Selected excerpt
Serum samples were serially diluted starting 1:100. The lowest dilution measurable in the optical density (OD) range at a wavelength of 450 nm was determined as the optimal serum dilution. The value for each serum was calculated by multiplying the OD value at the optimal serum dilution by the dilution factor. The IgG1 conjugate was diluted 1:1000 and the IgG4 conjugate was diluted 1:3000. All dilutions were made with sample buffer provided in the commercial Dsg3 ELISA Kit (Euroimmun, Luebeck, Germany).

Assay values were considered positive when the IgG ELISA was greater than or equal to 20 relative units (RU)/mL, the cutoff recommended by the manufacturer (Euroimmun, Luebeck, Germany). The cutoff values for anti-Dsg3 IgG subclasses were 0.643 OD for IgG1 and 0.237 for IgG4 at a wavelength of 450 nm. These cut off points were established based on analysis of values in 20 control serum samples. The values of the cutoffs were equal to the mean plus 2 standard deviations (SD) of the control values.

Indirect immunofluorescence

Anti-skin antibodies were detected by standard IIF on monkey esophagus substrate (A. Menarini Diagnostics, Florence, Italy). The staining procedure employed was as follows: serial serum dilutions (from 1/10 to 1/640) were applied to sections for 30 minutes (min). The slides were washed in phosphate-buffered saline (PBS) for 10 min using a magnetic stirrer and were incubated for 30 min with a secondary antibody. A final wash of 10 min was performed and mounting medium included. Primate anti-human IgG FITC-conjugate (Inova Diagnostics Inc, San Diego, California) was used as the secondary antibody for ASA analysis. For IgG subclass staining, mouse anti-human IgG1 or mouse anti-human IgG4 FITC-conjugated monoclonal antibodies (Beckman Coulter Inc, Fullerton, California) were used as secondary antibodies.

Statistical analysis

Statistical analysis was performed with IBM SPSS Statistics v20 software. Normality of the dataset was analyzed with the Shapiro-Wilk test. Based on these results, we performed a non parametric (MannWhitney U) test to compare variables. The linear relationship was studied with the Spearman’s rank correlation coefficient. In all cases, a p-value <0.05 was considered significant.

Results

Quantification of anti-Dsg3 antibodies by ELISA

Sera from patients with clinically active PV had higher IgG anti-Dsg3 values (median=254.5 RU/mL) than serum samples from patients with clinically inactive disease (median=178.0 RU/mL) (p=0.04 by U MannWhitney test, Table 1). Also the IgG4 anti-Dsg3 antibody levels were different between the two groups. Patients with clinically active disease had higher values (median=2.28 OD) compared with patients in clinical remission (median=0.68 OD) (p=0.03, by U Mann-Whitney test, Table 1). However, there was no statistically significant difference in IgG1 levels between the two groups (median=0.75 OD and 0.71 OD, respectively). To summarize, serum samples from patients with clinically inactive PV had lower values of total IgG and IgG4 subclass anti-Dsg3 than sera from patients with clinically active disease (Figure 1).

Provided records
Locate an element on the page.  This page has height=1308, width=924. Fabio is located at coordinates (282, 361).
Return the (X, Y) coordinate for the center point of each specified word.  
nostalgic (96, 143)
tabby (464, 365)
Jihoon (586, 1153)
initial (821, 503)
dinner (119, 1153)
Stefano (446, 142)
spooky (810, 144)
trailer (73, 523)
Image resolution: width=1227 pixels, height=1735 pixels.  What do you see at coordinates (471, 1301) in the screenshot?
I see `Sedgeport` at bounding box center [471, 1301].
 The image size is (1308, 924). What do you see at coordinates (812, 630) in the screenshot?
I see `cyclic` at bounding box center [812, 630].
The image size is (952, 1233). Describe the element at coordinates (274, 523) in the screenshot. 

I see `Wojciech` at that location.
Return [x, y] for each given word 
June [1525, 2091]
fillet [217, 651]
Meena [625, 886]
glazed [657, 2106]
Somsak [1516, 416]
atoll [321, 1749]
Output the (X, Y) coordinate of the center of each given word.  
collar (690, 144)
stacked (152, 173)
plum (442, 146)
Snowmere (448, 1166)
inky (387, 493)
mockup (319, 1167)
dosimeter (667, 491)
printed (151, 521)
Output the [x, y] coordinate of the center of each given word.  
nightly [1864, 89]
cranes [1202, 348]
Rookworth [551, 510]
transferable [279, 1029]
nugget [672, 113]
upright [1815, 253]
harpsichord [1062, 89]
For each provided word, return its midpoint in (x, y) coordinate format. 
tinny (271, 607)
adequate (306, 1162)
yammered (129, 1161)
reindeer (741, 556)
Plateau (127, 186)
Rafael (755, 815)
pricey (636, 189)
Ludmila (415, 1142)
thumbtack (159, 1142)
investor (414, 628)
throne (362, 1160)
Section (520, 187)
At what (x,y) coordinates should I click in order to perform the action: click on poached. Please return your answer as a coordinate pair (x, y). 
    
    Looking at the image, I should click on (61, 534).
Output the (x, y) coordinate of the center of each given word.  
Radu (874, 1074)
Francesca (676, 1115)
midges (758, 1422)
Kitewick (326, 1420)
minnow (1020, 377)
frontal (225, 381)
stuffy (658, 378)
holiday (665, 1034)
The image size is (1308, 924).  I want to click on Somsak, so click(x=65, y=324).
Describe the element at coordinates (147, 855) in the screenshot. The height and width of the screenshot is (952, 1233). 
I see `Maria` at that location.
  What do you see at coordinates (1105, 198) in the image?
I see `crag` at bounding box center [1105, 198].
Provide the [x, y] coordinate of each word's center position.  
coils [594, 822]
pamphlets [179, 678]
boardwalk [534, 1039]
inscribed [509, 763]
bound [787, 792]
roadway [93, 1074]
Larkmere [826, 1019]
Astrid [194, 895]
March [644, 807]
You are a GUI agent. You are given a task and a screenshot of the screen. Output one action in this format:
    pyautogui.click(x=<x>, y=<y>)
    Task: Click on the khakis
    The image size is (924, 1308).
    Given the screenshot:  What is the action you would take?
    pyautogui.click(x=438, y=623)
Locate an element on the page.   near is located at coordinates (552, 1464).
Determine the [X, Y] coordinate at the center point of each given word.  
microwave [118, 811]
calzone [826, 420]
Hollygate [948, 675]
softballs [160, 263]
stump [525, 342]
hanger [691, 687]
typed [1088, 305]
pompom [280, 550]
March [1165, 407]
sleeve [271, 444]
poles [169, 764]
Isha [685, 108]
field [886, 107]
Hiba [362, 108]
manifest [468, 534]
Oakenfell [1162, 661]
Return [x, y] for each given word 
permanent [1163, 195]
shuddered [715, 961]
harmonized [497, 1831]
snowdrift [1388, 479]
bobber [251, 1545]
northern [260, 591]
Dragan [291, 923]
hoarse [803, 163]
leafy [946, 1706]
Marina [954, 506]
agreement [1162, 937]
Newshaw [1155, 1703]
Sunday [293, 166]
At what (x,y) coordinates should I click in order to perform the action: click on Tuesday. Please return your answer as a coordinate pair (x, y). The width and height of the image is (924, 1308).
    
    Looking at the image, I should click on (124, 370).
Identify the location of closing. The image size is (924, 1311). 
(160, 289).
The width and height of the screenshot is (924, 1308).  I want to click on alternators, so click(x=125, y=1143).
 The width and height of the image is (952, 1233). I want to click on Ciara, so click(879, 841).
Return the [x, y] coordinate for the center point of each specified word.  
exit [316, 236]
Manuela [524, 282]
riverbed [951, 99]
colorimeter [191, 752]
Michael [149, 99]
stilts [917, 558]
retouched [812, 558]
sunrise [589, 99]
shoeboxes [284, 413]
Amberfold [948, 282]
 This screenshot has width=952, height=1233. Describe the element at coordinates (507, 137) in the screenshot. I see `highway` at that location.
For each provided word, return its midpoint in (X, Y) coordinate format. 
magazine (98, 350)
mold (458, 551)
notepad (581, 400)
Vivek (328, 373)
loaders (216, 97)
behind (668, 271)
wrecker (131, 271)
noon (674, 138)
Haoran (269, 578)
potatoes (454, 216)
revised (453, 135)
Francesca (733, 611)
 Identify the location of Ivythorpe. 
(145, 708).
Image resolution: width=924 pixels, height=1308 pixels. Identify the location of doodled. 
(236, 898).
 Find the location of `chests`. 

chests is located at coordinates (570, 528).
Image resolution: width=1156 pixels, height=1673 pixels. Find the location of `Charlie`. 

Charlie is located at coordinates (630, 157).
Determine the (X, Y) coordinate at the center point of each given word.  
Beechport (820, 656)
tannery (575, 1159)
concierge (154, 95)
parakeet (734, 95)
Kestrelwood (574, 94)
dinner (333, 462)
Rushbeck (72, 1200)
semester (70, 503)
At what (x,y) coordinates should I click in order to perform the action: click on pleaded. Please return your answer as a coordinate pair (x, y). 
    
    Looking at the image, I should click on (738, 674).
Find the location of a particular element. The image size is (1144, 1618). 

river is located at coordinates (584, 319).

Using the information
[a] Write out the part of the anti-Dsg3 antibody excerpt that runs from "Indirect immunofluorescence" down to "as secondary antibodies.", word for word.
[b] Using the anti-Dsg3 antibody excerpt, decide whether each statement agrees with it. Answer yes or no for each, and quote the words that settle it.
(i) The IgG1 conjugate was diluted 1:3000.
(ii) The Shapiro-Wilk test was used to check the normality of the dataset.
(iii) IgG1 levels differed significantly between patients with active disease and patients with inactive disease.
[c] In the anti-Dsg3 antibody excerpt, how many control serum samples were used to set the cutoff points for the IgG subclasses?

Answers by item
[a]
Indirect immunofluorescence

Anti-skin antibodies were detected by standard IIF on monkey esophagus substrate (A. Menarini Diagnostics, Florence, Italy). The staining procedure employed was as follows: serial serum dilutions (from 1/10 to 1/640) were applied to sections for 30 minutes (min). The slides were washed in phosphate-buffered saline (PBS) for 10 min using a magnetic stirrer and were incubated for 30 min with a secondary antibody. A final wash of 10 min was performed and mounting medium included. Primate anti-human IgG FITC-conjugate (Inova Diagnostics Inc, San Diego, California) was used as the secondary antibody for ASA analysis. For IgG subclass staining, mouse anti-human IgG1 or mouse anti-human IgG4 FITC-conjugated monoclonal antibodies (Beckman Coulter Inc, Fullerton, California) were used as secondary antibodies.

[b]
(i) No: "The IgG1 conjugate was diluted 1:1000"
(ii) Yes: "Normality of the dataset was analyzed with the Shapiro-Wilk test."
(iii) No: "there was no statistically significant difference in IgG1 levels between the two groups"

[c] 20 control serum samples.